What is required: An identical copy of every entry below is the required output.

╭─ Exercise material

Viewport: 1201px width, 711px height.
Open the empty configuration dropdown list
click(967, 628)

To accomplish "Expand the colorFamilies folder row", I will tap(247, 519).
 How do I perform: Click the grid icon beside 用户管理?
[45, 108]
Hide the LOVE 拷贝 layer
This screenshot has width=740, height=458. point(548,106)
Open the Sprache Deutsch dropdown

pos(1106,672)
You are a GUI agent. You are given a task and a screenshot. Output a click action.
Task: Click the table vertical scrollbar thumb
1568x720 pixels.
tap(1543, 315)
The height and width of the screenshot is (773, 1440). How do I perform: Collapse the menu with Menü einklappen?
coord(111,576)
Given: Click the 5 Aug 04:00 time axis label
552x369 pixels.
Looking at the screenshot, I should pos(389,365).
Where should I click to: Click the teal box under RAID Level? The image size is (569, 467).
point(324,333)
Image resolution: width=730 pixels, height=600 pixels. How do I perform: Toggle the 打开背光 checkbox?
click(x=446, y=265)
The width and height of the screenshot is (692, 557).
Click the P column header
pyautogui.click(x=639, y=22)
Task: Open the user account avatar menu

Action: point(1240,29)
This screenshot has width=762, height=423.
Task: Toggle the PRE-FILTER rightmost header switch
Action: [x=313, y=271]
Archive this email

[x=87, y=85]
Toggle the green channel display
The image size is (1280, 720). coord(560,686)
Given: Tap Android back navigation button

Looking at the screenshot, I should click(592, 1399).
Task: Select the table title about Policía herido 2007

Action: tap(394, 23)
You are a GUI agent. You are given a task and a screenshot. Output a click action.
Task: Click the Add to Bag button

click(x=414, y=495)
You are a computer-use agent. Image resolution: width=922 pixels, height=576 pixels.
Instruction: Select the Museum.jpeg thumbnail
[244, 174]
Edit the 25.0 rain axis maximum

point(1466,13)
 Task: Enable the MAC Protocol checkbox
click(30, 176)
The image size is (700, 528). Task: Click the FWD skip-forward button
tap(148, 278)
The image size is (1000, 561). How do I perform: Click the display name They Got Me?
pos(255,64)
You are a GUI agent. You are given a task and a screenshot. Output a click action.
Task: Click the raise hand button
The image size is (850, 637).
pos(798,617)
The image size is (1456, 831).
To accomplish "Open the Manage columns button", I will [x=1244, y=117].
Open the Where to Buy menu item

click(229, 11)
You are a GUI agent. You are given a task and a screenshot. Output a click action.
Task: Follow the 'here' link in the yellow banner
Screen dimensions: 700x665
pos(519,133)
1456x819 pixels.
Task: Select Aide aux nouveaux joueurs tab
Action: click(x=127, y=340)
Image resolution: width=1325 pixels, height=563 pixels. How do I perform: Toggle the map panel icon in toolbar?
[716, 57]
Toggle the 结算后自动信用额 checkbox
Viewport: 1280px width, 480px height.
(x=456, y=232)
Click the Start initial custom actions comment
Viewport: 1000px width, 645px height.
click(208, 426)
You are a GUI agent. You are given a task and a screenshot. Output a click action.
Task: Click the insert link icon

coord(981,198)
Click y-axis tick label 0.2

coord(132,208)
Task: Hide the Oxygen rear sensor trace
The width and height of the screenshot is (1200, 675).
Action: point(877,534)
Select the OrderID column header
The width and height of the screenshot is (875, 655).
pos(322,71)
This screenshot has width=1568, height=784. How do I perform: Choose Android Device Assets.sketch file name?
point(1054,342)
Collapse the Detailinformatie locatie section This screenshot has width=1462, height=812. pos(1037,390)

╰─

Answer for this exercise:
Viewport: 1201px width, 711px height.
Open the empty configuration dropdown list
click(967, 628)

To accomplish "Expand the colorFamilies folder row", I will tap(247, 519).
 How do I perform: Click the grid icon beside 用户管理?
[45, 108]
Hide the LOVE 拷贝 layer
This screenshot has width=740, height=458. point(548,106)
Open the Sprache Deutsch dropdown

pos(1106,672)
You are a GUI agent. You are given a task and a screenshot. Output a click action.
Task: Click the table vertical scrollbar thumb
1568x720 pixels.
tap(1543, 315)
The height and width of the screenshot is (773, 1440). How do I perform: Collapse the menu with Menü einklappen?
coord(111,576)
Given: Click the 5 Aug 04:00 time axis label
552x369 pixels.
Looking at the screenshot, I should pos(389,365).
Where should I click to: Click the teal box under RAID Level? The image size is (569, 467).
point(324,333)
Image resolution: width=730 pixels, height=600 pixels. How do I perform: Toggle the 打开背光 checkbox?
click(x=446, y=265)
The width and height of the screenshot is (692, 557).
Click the P column header
pyautogui.click(x=639, y=22)
Task: Open the user account avatar menu

Action: point(1240,29)
This screenshot has width=762, height=423.
Task: Toggle the PRE-FILTER rightmost header switch
Action: [x=313, y=271]
Archive this email

[x=87, y=85]
Toggle the green channel display
The image size is (1280, 720). coord(560,686)
Given: Tap Android back navigation button

Looking at the screenshot, I should click(592, 1399).
Task: Select the table title about Policía herido 2007

Action: tap(394, 23)
You are a GUI agent. You are given a task and a screenshot. Output a click action.
Task: Click the Add to Bag button

click(x=414, y=495)
You are a computer-use agent. Image resolution: width=922 pixels, height=576 pixels.
Instruction: Select the Museum.jpeg thumbnail
[244, 174]
Edit the 25.0 rain axis maximum

point(1466,13)
 Task: Enable the MAC Protocol checkbox
click(30, 176)
The image size is (700, 528). Task: Click the FWD skip-forward button
tap(148, 278)
The image size is (1000, 561). How do I perform: Click the display name They Got Me?
pos(255,64)
You are a GUI agent. You are given a task and a screenshot. Output a click action.
Task: Click the raise hand button
The image size is (850, 637).
pos(798,617)
The image size is (1456, 831).
To accomplish "Open the Manage columns button", I will [x=1244, y=117].
Open the Where to Buy menu item

click(229, 11)
You are a GUI agent. You are given a task and a screenshot. Output a click action.
Task: Follow the 'here' link in the yellow banner
Screen dimensions: 700x665
pos(519,133)
1456x819 pixels.
Task: Select Aide aux nouveaux joueurs tab
Action: click(x=127, y=340)
Image resolution: width=1325 pixels, height=563 pixels. How do I perform: Toggle the map panel icon in toolbar?
[716, 57]
Toggle the 结算后自动信用额 checkbox
Viewport: 1280px width, 480px height.
(x=456, y=232)
Click the Start initial custom actions comment
Viewport: 1000px width, 645px height.
click(208, 426)
You are a GUI agent. You are given a task and a screenshot. Output a click action.
Task: Click the insert link icon

coord(981,198)
Click y-axis tick label 0.2

coord(132,208)
Task: Hide the Oxygen rear sensor trace
The width and height of the screenshot is (1200, 675).
Action: point(877,534)
Select the OrderID column header
The width and height of the screenshot is (875, 655).
pos(322,71)
This screenshot has width=1568, height=784. How do I perform: Choose Android Device Assets.sketch file name?
point(1054,342)
Collapse the Detailinformatie locatie section This screenshot has width=1462, height=812. pos(1037,390)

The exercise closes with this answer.